On 2015-07-01 18:31, Jon Masamitsu wrote:
>
>
> On 6/12/2015 7:52 AM, Stefan Karlsson wrote:
>> Hi all,
>>
>> The current implementation to distribute tasks to GC worker threads 
>> often cause long latencies (multiple milliseconds) when the threads 
>> are started and stopped.
>>
>> The main reason is that the worker threads have to fight over the 
>> Monitor lock when they are woken up from the call to Monitor::wait. 
>> Another reason is that all worker threads call notify_all when they 
>> finish a task and there wakes all all sleeping worker threads, which 
>> will yet again force the worker threads to fight over the lock.
>>
>> I propose that we use semaphores instead, so that the worker threads 
>> don't have to fight over a lock when they are woken up.
>>
>>
>> The patches build upon the following patch which introduces a 
>> Semaphore utility class. This patch will sent out for review on the 
>> hotspot-dev, since it affects non-GC parts of the code:
>> http://cr.openjdk.java.net/~stefank/8087322/webrev.00/
>> https://bugs.openjdk.java.net/browse/JDK-8087322
>>
>>
>> The first patch that I would like to get reviewed is:
>> http://cr.openjdk.java.net/~stefank/8087323/webrev.00/
>> https://bugs.openjdk.java.net/browse/JDK-8087323 - Unify and split 
>> the work gang classes
>>
>> It prepares for JDK-8087324, by separating the generic WorkGang 
>> implementation from the more elaborate YieldingFlexibleWorkGang (CMS) 
>> implementation. By having this part as a separate patch, I hope it 
>> will be easier to review JDK-8087324. The patch changes the work gang 
>> inheritance from:
>>
>> AbstractWorkGang
>>  WorkGang
>>   FlexibleWorkGang
>>    YieldingFlexibleWorkGang
>>
>> to:
>>
>> AbstractWorkGang
>>  WorkGang
>>  YieldingFlexibleWorkGang
>>
>> Parts of the FlexibleWorkGang and WorkGang code that is going to be 
>> used by both concrete work gang classes, has been moved into 
>> AbstractWorkGang. I've duplicated some code in WorkGang and 
>> YieldingFlexibleWorkGang, but that code will be removed from WorkGang 
>> in the following patch.
>
> http://cr.openjdk.java.net/~stefank/8087323/webrev.00/src/share/vm/gc/cms/yieldingWorkgroup.hpp.frames.html
>
> There seems to be only one definition of 
> is_YieldingFlexibleGang_task() now.  Is that right?  Is that useful?
>
>   131   NOT_PRODUCT(virtual bool is_YieldingFlexibleGang_task() const {
>   132     return true;
>   133   })

I agree. I don't think we need it anymore.


>
> Not a change  in your patch but
>
>    86   AbstractWorkGang(const char* name, uint workers, bool are_GC_task_threads, bool are_ConcurrentGC_threads) :
>    87       _name(name),
>    88       _total_workers(workers),
>    89       _active_workers(UseDynamicNumberOfGCThreads ? 1U : workers),
>    90       _are_GC_task_threads(are_GC_task_threads),
>    91       _are_Concurren
>
> _active_workers is always calculated as >= 2 unless _total_workers is 
> only 1.
> So line 89 should be
>
> _active_workers(UseDynamicNumberOfGCThreads ? MIN2(2, workers) : workers)
>
> Should I file a CR for that?  Or do you want to include it.

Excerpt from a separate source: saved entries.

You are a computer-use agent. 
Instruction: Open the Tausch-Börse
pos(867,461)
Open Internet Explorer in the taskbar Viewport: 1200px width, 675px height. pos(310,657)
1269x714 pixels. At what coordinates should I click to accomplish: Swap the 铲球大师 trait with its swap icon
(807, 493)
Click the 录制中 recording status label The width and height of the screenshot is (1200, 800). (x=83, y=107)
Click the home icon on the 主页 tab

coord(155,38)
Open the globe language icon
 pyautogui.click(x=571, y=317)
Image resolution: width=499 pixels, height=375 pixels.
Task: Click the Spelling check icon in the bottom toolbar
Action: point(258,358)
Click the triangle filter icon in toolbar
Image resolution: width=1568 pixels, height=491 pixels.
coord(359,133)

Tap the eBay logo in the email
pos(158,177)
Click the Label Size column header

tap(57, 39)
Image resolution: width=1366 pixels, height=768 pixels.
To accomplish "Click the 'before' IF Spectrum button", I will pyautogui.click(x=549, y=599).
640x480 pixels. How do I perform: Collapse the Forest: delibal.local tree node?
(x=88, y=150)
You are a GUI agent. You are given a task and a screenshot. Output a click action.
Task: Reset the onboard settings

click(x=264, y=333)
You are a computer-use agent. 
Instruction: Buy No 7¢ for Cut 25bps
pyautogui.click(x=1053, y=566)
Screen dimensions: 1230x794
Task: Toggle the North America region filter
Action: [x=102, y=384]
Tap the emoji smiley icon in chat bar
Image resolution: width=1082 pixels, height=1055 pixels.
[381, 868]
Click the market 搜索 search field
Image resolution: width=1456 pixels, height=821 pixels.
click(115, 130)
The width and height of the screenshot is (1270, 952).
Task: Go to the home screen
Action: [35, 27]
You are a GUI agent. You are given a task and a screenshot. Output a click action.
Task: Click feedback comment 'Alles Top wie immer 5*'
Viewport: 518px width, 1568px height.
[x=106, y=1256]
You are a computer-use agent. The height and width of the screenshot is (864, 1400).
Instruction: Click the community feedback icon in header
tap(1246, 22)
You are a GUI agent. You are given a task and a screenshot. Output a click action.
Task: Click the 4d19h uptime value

I'm not sure that what is proposed above is correct. I see that 
AdaptiveSizePolicy::calc_active_workers returns 2 as a minimum, but both 
ConcurrentMark::calc_parallel_marking_threads and 
AdaptiveSizePolicy::calc_active_conc_workers can return 1.

I also don't think it should be AbstractWorkGang's responsibility to 
have the knowledge about the minimum number of worker threads that are 
used when UseDynamicNumberOfGCThreads are turned on. Maybe we should set 
it to 0, and let the calc_*_active_workers setup the default value.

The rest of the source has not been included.